** Start **
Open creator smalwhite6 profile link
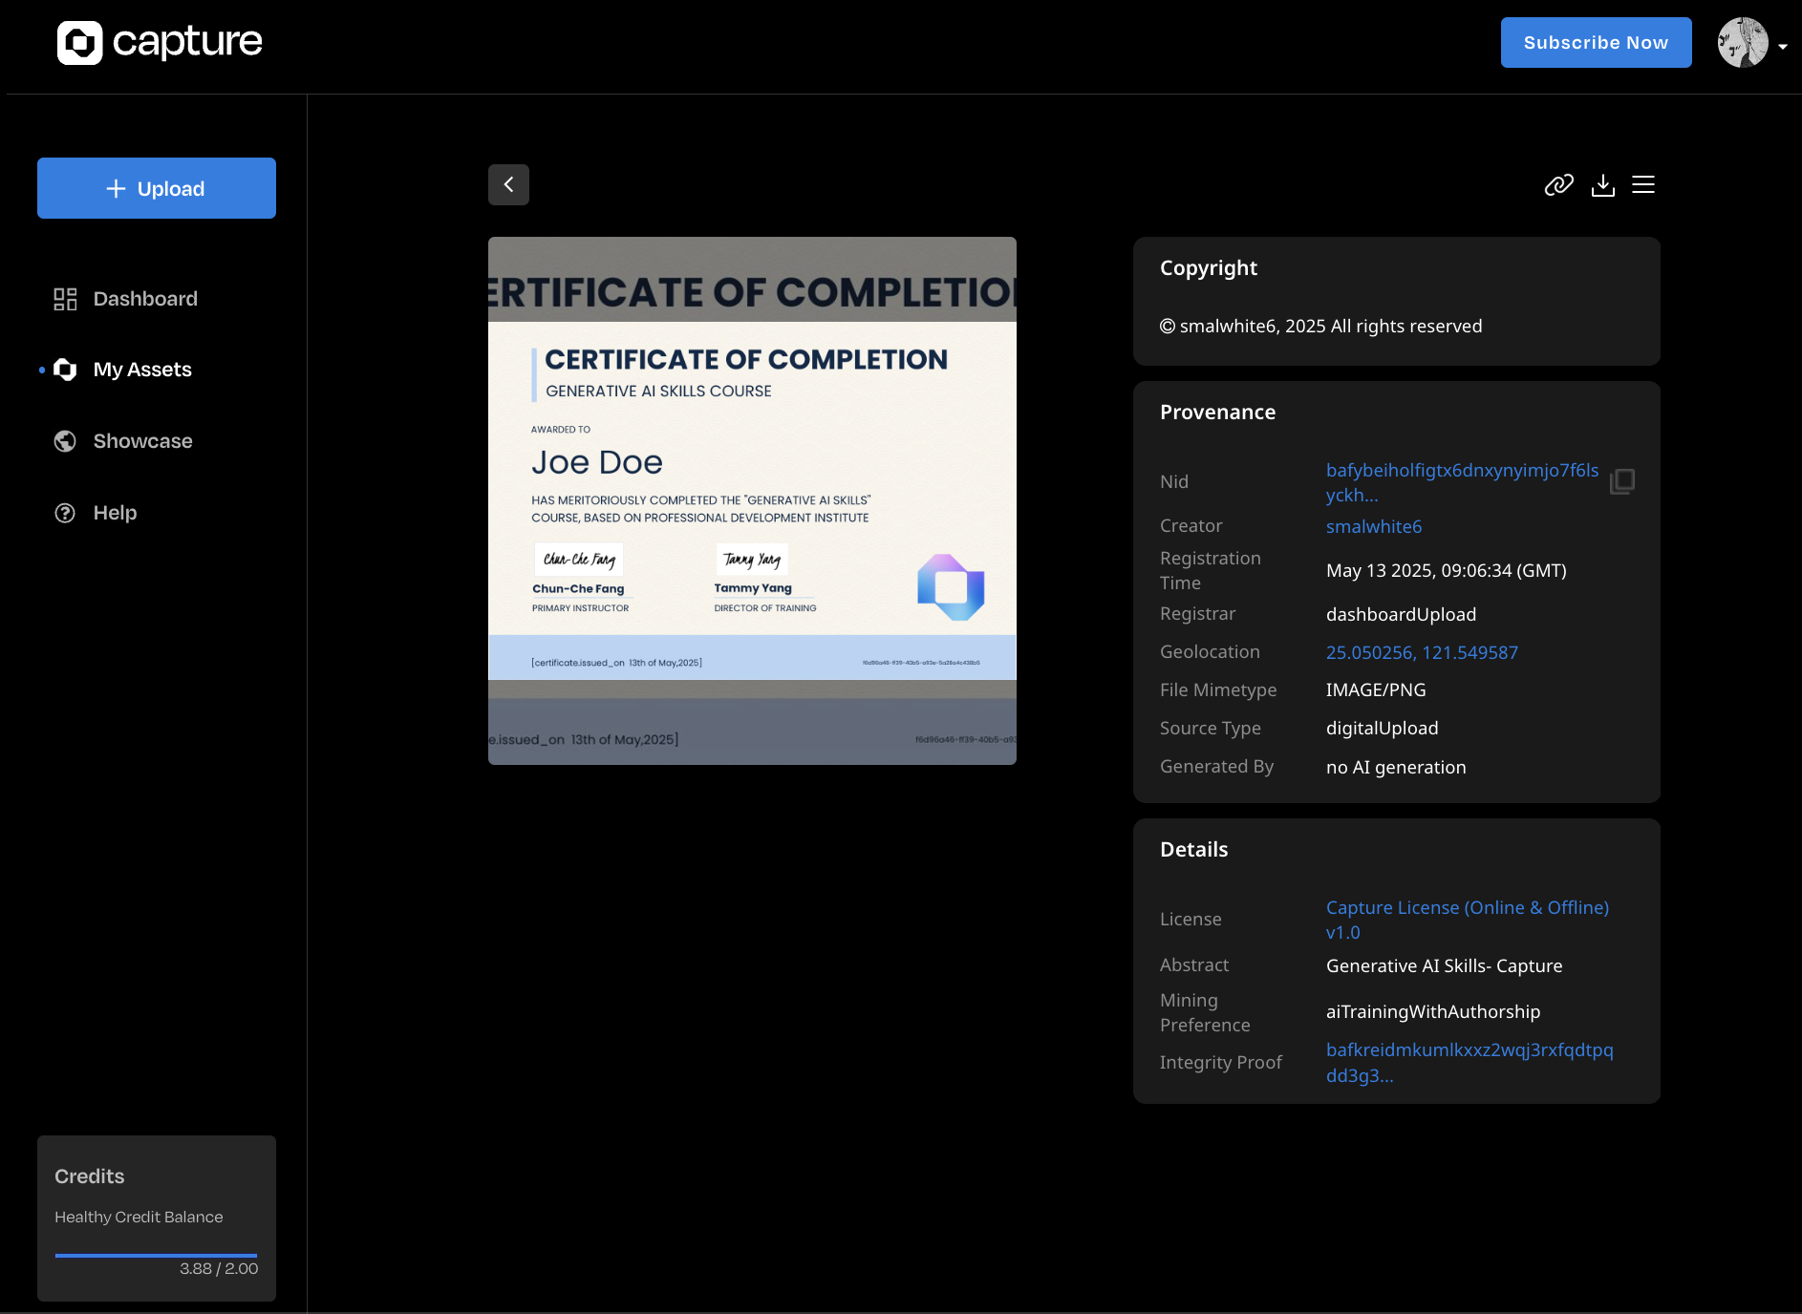 point(1373,526)
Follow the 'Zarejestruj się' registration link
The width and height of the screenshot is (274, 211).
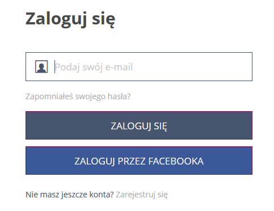[x=142, y=195]
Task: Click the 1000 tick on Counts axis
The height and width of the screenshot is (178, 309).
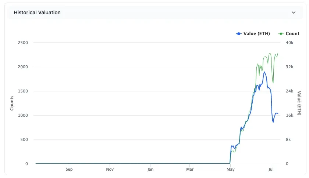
** End **
REQUIRED TASK »
Please copy the records again, starting at the line that contains "Follow the 'Zarejestruj" and ending at the end of the records, keeping all their text and shifting every coordinate in the answers by adding 138. Leave the pictures out.

OUTPUT OF THE TASK »
Follow the 'Zarejestruj się' registration link
The width and height of the screenshot is (274, 211).
[x=280, y=333]
Task: Click the 1000 tick on Counts axis
The height and width of the screenshot is (178, 309).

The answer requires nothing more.